From 2007 to 2011 data, people applied for the loan in the 2011. They founded in 2006 so it took them almost 5 years to gain the momentum.
Is there any relationship between loan amount requested and the loan amount granted?
ggplot 2: Loan Amount vs Funded Amount
ggplot(loan_data, aes(loan_amnt, funded_amnt)) +
geom_point(aes(colour = borrower_score)) +
labs(title = 'ggplot 2: Loan Amount vs. Funded Amount') +
geom_smooth()

In this plot, we see how the scatter plot looks like for the applied amount of loan vs the funded amount of loan.
I’ve used borrower_score variable as colour aesthetic to see how these people fall into these funded amount and what’s their scores look like regarding to that amount.
I’ve used two variables, loan_amnt and funded_amnt.
As we can see in the plot above, most of the time they approved the loan amount applied by the borrowers.
Although, in few cases they reduced the amount of loan and there could be multiple reasons for that.
Mostly they approved loans for the people with higher borrower scores but in many cases they approved loans for the people with lower borrower scores.
What was the installments for the funded loan?
ggplot 3: Installment vs Funded Amount
ggplot(loan_data, aes(installment, funded_amnt)) +
geom_point(aes(colour = borrower_score)) +
labs(title = 'ggplot 3: Installment vs. Funded Amount') +
geom_smooth()
#####
- [Brief A] Rewrite the entries, starting with the first one and going on through the line with "point(983,41)", switching "Intermediate" to "Advanced" and leaving all else unchanged.
- [Brief B] Resume the loan data analysis from the point where it stops.
The text on loan data and the entries that follow are unrelated to each other.
#####
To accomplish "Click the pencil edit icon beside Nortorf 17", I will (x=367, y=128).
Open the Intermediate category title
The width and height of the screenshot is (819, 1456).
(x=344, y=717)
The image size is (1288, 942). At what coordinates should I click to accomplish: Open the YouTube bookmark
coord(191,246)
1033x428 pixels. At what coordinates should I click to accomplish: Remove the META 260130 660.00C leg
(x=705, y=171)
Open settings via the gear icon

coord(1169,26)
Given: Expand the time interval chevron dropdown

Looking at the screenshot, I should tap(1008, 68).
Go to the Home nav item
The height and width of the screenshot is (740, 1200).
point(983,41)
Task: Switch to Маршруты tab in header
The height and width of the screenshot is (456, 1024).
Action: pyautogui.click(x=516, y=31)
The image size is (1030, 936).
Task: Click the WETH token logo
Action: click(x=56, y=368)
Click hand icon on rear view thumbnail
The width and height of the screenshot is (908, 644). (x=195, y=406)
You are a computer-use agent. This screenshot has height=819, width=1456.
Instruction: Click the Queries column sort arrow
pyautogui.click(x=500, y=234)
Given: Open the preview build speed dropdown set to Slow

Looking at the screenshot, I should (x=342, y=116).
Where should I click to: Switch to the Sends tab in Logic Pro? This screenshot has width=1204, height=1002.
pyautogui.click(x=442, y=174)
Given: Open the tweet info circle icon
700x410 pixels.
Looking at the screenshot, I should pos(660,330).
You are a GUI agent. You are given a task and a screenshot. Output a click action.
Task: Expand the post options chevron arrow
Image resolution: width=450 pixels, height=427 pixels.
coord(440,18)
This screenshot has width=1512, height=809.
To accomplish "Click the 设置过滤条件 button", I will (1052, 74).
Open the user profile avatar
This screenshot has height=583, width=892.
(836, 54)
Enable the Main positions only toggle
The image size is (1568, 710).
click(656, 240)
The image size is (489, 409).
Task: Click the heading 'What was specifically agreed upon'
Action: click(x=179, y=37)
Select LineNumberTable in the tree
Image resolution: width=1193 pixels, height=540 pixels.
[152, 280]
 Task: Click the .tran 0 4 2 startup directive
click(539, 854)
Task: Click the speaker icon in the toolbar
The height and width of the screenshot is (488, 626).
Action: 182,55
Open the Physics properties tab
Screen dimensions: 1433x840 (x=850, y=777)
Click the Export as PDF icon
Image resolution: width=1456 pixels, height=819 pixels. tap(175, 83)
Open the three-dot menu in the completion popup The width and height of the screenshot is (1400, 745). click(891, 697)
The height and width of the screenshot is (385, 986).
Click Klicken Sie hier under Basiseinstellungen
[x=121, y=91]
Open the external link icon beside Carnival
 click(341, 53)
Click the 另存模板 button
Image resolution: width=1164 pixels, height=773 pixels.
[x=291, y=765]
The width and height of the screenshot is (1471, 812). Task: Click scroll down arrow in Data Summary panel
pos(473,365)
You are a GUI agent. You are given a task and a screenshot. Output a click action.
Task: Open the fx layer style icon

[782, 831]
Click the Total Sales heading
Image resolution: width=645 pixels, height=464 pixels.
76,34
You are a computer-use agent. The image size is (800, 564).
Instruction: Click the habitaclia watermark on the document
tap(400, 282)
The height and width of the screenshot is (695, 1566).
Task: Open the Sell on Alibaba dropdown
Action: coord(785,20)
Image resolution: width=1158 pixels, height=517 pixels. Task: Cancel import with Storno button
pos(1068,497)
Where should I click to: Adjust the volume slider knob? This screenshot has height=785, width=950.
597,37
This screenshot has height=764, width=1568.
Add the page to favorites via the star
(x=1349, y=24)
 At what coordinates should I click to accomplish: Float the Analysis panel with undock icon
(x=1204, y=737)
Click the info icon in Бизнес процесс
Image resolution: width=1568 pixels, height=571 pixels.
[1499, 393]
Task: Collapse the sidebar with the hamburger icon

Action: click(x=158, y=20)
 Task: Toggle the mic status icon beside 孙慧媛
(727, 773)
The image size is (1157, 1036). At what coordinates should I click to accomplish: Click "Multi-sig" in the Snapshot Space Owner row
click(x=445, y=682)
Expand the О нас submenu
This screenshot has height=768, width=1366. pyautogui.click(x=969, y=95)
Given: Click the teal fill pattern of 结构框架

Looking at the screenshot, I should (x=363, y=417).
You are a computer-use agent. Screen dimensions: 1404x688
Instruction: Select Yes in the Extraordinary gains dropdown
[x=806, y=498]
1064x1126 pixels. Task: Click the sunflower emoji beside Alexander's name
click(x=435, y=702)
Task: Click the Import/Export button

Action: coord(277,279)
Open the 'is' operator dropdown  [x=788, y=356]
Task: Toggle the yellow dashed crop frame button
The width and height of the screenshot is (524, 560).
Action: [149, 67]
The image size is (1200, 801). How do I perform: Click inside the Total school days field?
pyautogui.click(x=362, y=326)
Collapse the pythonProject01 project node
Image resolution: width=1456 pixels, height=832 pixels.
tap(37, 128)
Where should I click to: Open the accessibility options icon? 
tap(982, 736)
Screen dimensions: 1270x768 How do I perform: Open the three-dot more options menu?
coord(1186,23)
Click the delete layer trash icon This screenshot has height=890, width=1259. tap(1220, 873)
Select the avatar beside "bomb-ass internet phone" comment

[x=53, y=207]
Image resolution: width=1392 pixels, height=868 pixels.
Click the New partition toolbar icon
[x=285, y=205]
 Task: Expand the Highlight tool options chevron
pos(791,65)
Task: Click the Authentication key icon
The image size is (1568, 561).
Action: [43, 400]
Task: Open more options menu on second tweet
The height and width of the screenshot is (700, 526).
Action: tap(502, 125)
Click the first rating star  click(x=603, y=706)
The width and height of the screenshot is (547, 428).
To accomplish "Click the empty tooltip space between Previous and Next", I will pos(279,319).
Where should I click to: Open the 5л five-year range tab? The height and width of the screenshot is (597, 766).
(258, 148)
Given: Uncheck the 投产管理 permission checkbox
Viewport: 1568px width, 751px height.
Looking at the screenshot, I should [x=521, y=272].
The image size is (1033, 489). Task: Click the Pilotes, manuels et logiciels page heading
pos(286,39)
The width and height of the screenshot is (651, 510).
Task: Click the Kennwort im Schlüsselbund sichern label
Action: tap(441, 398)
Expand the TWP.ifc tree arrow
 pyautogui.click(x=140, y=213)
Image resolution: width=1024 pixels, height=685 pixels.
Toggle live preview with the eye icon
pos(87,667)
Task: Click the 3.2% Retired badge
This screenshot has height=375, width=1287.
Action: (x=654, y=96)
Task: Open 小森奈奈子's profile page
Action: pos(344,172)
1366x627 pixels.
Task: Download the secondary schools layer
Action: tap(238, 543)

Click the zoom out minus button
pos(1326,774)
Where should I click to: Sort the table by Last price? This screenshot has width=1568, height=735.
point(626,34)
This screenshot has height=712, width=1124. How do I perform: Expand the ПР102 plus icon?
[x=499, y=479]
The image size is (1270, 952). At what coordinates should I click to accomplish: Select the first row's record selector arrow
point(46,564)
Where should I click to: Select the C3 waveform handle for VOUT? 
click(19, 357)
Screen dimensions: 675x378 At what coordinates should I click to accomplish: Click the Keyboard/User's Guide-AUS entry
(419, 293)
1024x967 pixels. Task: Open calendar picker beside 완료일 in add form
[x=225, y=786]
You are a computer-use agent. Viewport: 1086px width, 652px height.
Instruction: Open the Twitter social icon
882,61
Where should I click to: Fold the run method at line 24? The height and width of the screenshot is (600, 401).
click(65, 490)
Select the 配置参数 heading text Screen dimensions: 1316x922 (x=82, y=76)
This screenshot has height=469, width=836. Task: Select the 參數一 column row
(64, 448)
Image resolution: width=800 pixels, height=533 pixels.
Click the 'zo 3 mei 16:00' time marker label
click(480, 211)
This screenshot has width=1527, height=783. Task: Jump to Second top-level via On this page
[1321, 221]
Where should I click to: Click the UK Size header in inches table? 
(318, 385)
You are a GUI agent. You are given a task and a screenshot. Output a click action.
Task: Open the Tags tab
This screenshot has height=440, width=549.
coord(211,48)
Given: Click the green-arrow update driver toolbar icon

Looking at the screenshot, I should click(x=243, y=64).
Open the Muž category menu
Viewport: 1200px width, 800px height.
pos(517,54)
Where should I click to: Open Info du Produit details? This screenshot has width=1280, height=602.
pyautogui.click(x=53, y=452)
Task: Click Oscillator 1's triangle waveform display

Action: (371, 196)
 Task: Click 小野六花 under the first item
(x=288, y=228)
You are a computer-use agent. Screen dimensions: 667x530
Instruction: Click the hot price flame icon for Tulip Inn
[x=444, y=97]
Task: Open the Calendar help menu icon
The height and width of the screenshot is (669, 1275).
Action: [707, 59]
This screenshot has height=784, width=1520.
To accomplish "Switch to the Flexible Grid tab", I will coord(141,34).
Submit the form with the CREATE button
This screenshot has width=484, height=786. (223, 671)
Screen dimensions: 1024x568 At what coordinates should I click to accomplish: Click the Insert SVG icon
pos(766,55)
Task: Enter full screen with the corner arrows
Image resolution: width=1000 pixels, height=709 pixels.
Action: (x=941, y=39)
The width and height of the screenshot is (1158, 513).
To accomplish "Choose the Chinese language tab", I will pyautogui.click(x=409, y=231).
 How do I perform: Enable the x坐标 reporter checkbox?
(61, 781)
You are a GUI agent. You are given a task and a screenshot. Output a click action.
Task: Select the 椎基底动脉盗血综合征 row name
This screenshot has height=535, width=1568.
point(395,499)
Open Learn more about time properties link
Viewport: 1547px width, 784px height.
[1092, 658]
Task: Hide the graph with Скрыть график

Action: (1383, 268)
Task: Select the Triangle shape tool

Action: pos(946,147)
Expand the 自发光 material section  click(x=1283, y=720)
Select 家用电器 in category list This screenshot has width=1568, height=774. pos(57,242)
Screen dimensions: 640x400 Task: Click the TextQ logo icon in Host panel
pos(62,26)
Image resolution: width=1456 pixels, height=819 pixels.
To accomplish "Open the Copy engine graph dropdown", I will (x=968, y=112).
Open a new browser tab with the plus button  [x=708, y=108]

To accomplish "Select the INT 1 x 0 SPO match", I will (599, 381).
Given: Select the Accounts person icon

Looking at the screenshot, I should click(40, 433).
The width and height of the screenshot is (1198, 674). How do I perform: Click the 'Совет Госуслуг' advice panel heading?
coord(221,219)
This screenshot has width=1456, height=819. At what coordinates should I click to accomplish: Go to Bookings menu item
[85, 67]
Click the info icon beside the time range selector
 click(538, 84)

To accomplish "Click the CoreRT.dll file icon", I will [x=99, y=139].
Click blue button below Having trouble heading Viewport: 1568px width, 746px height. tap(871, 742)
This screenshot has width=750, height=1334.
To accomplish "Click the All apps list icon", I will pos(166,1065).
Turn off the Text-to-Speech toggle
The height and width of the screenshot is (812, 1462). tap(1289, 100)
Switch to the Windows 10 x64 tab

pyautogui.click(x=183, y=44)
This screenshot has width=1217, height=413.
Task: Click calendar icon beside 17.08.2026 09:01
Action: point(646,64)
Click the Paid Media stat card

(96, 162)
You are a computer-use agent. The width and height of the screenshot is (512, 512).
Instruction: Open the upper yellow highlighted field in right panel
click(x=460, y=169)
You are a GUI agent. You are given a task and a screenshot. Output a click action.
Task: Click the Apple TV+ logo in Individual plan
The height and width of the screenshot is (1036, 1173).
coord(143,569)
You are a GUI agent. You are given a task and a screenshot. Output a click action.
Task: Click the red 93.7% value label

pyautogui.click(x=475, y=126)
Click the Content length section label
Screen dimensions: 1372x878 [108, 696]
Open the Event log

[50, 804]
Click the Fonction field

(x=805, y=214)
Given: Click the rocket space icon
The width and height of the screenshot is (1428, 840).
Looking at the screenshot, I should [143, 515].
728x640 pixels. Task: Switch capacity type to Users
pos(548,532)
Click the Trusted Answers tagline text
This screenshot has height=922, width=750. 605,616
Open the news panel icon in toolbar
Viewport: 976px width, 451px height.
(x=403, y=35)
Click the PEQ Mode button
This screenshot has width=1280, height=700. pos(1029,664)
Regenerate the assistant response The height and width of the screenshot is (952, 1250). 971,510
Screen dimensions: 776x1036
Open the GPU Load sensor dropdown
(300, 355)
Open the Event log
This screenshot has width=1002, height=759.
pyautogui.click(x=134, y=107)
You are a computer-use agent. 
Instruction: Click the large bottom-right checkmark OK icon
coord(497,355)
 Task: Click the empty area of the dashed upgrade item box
#####
- [Final result A]
To accomplish "Click the pencil edit icon beside Nortorf 17", I will (x=367, y=128).
Open the Advanced category title
The width and height of the screenshot is (819, 1456).
(x=344, y=717)
The image size is (1288, 942). At what coordinates should I click to accomplish: Open the YouTube bookmark
coord(191,246)
1033x428 pixels. At what coordinates should I click to accomplish: Remove the META 260130 660.00C leg
(x=705, y=171)
Open settings via the gear icon

coord(1169,26)
Given: Expand the time interval chevron dropdown

Looking at the screenshot, I should tap(1008, 68).
Go to the Home nav item
The height and width of the screenshot is (740, 1200).
point(983,41)

- [Final result B]
In this plot, we see how the scatter plot looks like for the amount of installments for funded amount of loan.
I’ve used two variables, installment and funded_amnt.
I’ve used borrower_score variable as colour aesthetic to see how these people fall into these funded amount and what’s their scores look like regarding to that amount.
As we can can clearly see the installments for lower loans are lower and installments for higher loans are higher. The smooth curve seems like supporting this conclusion.
The one interesting fact we can discover from this plot is there is a range of installments for the same amount of loan. That means some people paid higher installments and some people paid lower installments with the same amount of loan. Their borrower score could be one of the reasons for that.
Also, We see most of the higher installments are from the people with lower borrower scores but still we don’t see any huge difference between the installments of people with lower borrower score vs people with higher borrower score.
I want to call this “A Post Office Example”
Is there any relationship between the funded amount and the annual income?
ggplot 4: Annual Income vs Funded Amount
ggplot(loan_data, aes(annual_inc, funded_amnt)) +
geom_point(aes(colour = borrower_score)) +
labs(title = 'ggplot 4: Annual Income vs. Funded Amount') +
geom_smooth()

In this plot, we see how the scatter plot looks like for the funded amount vs their annual income.
I’ve used two variables, annual_inc and funded_amnt.
I’ve used borrower_score variable as colour aesthetic to see how these people fall into these funded amount and what’s their scores look like regarding to that amount.
It looks like there are some really high income borrowers still applying for loans and borrowing money!
And by that I am talking about super rich people! This one person has an annual income of
max(loan_data$annual_inc,na.rm = TRUE)
## [1] 6e+06
That is whopping 6000000!!!!!
It’s Unbelievable! An annual income of $6 million. That is like tier 3 position in top 10 public companies… who is this person?
loan_data[which(loan_data$annual_inc == max(loan_data$annual_inc,na.rm = TRUE)),]$emp_title
## [1] "post office"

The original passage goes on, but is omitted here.